If you have ever worked at a company that leverages CI/CD systems for their automation, the following picture might look familiar. A fragmented automation landscape where each team chose its tooling to meet their own productivity goals.
If we zoom in with our Security/Operations hat on and highlight Software Supply Chain Security aspects such as artifact storage, attestation crafting and signing/verification, we end up with a more complex view.
Different teams implementing different ways of storing their generated artifacts, SBOMs or logs. Some might put them on a 3rd party artifacts storage, others in an ephemeral one or not even store them at all! Some teams might be generating signed workflow attestations, but their format, storage location, signing method and key management are not standardized either.
This is a specially problematic scenario for SecOps teams now that it's clear that higher security standards must be met. So a set of standards around tooling, practices and processes must be adopted by the organization as a whole.
But that's easier said than done.
A problem we've seen over the years is how poorly defined, and clashing, development and SecOps team dynamics can be due to priorities mismatch. We've been on both sides of the aisle and we know how hard it is to standardize best practices and security requirements in an organization, especially in the current fragmented landscape. We also know from the developer's point of view how time-consuming and frustrating is to pollute your CI/CD systems with convoluted, error-prone and complex processes to comply with the SecOps team.
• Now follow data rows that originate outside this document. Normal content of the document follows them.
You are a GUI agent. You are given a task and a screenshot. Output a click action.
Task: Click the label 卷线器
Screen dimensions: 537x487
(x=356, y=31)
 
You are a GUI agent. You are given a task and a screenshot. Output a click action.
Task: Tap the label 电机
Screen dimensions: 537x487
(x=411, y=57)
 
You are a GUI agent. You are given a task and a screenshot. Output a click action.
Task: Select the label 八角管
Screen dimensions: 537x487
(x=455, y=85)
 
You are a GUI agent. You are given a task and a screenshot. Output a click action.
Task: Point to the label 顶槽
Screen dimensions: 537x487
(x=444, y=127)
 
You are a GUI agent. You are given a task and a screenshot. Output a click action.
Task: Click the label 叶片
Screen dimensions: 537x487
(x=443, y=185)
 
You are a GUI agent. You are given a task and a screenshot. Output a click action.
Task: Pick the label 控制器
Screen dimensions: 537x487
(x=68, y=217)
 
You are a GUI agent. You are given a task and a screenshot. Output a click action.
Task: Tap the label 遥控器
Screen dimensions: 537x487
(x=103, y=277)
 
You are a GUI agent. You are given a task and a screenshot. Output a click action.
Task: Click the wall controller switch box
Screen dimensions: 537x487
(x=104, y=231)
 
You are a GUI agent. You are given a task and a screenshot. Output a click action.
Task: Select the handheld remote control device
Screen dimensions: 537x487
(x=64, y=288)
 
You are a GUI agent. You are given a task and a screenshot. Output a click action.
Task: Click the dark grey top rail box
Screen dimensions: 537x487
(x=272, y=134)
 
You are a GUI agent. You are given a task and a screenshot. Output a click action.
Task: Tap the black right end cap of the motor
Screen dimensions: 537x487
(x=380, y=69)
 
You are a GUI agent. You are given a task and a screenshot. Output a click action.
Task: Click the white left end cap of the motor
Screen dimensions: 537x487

So there has to be a better way that satisfies both sides...
Enter Chainloop
You can think of it as an API for your organization's Software Supply Chain that both parties can use to interact effectively to meet their often mismatched set of goals and priorities.
SecOps teams re-gain visibility, standardization and control by having a mechanism to define and propagate attestation requirements, while developers get jargon-free tooling that can be used to meet compliance with minimum friction.
How does it work?
Enough marketing speak! How does it work?
Glad you asked! The gist of it is that Chainloop is a Software as a Service (SaaS) that consists of a SLSA level 3 provenance-compliant control-plane/single source of truth for artifacts and attestation as well as a dead-simple, contract-based attestation crafting process. All of that built on Open Source standards such as Sigstore, in-toto, SLSA and OCI.
But to get an in-depth understanding of the system we recommend taking a look at this overview or jumping directly at our getting started guide.
Give it a try
You might not be sure if Chainloop is for you, but if you know already, I have good news, Chainloop is on early access so why don't you give it a try and send feedback our way :)
We are very excited about the possibilities that having this foundation can enable on your Software Supply Chain, from improving communication between teams to the implementation of Service Level Agreements (SLOs), policy enforcement or visibility in general.